PAGE EXTRACT:
################

Now, of course, if such an organisation had been formed by genuine leftward moving reformists or centrists, a revolutionary party would have sought to relate to it through involvement in joint work together with fraternal but firm criticism. But this was not the case at all. The National Left-Wing Movement was a CP operation from start to finish, in spite of the participation of many genuine Labour lefts. The CP leadership decided to set it up, controlled it throughout and finally terminated it.

What was its purpose? The theory was that it was a bridge to the CP for leftward moving Labour people. But why should they join the CP if the object was to “remould” the Labour Party, especially as the CP itself said that this was both possible and necessary? Moreover, since the CP ran the thing it could not criticise its fundamentally reformist aspirations. It was no bridge but a barrier: a thoroughly opportunist scheme which served the interests of reformism, not revolution. The CP was positively promoting reformism.

These criticisms, as well as others not untinged with ultra-leftism, were made inside the party, indeed inside the party leadership. But so long as Moscow kept the Comintern on a rightist course, the line of “remoulding” the Labour Party was maintained.

################

SET TASK:
Continue the passage about the Communist Party and the National Left-Wing Movement, starting right after its last sentence.

################

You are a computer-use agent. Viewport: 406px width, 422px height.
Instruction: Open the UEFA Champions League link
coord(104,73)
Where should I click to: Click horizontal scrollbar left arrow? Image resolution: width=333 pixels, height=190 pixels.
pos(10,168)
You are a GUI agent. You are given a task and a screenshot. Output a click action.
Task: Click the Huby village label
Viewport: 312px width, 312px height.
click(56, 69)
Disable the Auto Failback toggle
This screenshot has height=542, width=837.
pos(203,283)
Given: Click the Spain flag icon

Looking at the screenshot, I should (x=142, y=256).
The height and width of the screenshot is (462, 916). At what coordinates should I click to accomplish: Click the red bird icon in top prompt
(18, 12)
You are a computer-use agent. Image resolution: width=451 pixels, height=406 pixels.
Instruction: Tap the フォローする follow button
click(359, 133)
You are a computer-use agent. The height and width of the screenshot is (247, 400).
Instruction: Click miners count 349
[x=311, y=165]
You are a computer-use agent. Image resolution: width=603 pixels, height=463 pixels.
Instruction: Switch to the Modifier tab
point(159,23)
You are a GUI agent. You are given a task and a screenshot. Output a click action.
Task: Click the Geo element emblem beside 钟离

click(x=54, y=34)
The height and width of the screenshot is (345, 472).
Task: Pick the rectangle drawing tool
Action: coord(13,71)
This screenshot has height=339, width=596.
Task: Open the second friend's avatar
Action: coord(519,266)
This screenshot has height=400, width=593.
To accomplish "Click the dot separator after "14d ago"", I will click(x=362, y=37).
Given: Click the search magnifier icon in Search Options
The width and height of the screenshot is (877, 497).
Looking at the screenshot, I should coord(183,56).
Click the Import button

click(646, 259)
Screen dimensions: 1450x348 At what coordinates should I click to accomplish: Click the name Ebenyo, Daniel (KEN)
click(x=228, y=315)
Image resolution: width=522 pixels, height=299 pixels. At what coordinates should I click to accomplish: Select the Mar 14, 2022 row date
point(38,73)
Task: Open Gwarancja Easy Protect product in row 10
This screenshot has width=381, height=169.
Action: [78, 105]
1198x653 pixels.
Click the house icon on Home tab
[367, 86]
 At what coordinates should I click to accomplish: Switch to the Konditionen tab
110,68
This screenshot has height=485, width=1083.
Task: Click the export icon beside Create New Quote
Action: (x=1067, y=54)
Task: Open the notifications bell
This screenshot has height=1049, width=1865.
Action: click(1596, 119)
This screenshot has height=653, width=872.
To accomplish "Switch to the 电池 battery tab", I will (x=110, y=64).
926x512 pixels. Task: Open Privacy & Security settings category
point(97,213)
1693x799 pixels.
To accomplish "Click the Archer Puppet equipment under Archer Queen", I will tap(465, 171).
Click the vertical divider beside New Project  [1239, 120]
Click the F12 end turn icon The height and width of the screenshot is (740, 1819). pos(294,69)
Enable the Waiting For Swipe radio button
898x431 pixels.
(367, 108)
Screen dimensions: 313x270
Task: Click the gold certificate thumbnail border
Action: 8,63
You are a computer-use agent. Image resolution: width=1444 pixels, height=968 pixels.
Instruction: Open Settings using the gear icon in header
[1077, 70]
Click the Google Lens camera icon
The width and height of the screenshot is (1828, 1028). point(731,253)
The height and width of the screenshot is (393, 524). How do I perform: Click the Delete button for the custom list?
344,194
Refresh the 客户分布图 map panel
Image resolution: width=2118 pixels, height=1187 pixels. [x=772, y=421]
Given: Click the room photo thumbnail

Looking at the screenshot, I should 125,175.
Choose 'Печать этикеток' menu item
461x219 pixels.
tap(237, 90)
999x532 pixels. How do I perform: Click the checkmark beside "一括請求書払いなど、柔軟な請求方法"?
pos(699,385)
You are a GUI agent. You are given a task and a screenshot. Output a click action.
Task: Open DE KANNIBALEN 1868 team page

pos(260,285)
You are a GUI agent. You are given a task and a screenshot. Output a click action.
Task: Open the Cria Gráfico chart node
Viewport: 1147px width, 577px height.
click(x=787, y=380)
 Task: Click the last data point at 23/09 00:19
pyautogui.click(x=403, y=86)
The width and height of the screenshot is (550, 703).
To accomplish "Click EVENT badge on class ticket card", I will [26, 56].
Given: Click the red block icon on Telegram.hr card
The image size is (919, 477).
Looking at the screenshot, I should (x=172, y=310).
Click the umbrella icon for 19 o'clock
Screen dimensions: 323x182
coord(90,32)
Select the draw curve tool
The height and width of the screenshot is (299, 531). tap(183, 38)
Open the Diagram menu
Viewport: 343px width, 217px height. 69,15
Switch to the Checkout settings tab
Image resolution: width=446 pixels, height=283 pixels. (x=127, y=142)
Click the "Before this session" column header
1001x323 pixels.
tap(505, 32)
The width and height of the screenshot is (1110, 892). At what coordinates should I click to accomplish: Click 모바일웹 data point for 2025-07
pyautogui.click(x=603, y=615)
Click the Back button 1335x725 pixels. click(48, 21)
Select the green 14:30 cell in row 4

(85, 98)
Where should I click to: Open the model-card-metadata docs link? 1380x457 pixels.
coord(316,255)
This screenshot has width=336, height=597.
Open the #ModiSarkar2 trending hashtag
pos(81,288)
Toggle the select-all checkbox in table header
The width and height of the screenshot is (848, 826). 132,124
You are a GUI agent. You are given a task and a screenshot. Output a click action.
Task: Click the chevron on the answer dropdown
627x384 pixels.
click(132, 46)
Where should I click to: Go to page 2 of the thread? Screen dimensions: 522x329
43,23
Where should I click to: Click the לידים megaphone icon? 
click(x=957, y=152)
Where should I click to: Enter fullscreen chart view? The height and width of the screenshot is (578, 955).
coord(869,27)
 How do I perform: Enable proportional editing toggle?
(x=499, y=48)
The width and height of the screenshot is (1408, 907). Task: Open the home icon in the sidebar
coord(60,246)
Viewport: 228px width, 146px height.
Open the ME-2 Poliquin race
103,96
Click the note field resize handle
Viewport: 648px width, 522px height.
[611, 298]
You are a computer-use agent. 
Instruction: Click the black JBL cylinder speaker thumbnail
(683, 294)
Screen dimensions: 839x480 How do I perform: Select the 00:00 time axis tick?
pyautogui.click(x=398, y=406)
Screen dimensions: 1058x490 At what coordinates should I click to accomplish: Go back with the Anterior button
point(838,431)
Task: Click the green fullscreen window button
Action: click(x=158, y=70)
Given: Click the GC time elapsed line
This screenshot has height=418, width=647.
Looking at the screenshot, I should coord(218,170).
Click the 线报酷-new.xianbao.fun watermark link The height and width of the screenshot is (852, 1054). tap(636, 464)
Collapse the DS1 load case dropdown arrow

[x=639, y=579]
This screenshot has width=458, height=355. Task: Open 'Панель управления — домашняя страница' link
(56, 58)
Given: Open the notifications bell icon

################

FINAL RESULT:
The defeat of 1926 had enormously strengthened the right in the unions and this had strengthened the Labour Party against the CP. The level of industrial stuggle plummeted in the next few years. The notion that a revolutionary left current could be sustained in the Labour Party in thse unfavourable circumstances was absurd. The CP leaders tacitly recognised this and sought to promote a reformist left. When Constituency Labour Parties were suspended for refusing to expel CPers, the CP line was to keep them in existence as Labour Parties – there were twenty-two such by early 1928. There was even a proposal to unite them into a national party! This crowning folly was avoided – Moscow’s line was shifting left by this time – but CP members devoted a vast amount of time and energy to propping up “genuine” (i.e. disaffiliated) Labour Parties at the expense, inevitably, of the CP’s own growth.

What should have been done? In the conditions of profound downturn after 1926, it is necessary to recognise that since revolutionary work inside the Labour Party was excluded, for the time at any rate, the solution was to pull out everything that could be pulled out and concentrate on building the CP directly, whilst maintaining a united front approach to Labour.

The CP eventually adopted the first position but ruined it by rejecting the second. From gross opportunism it swung into lunatic ultra-leftism.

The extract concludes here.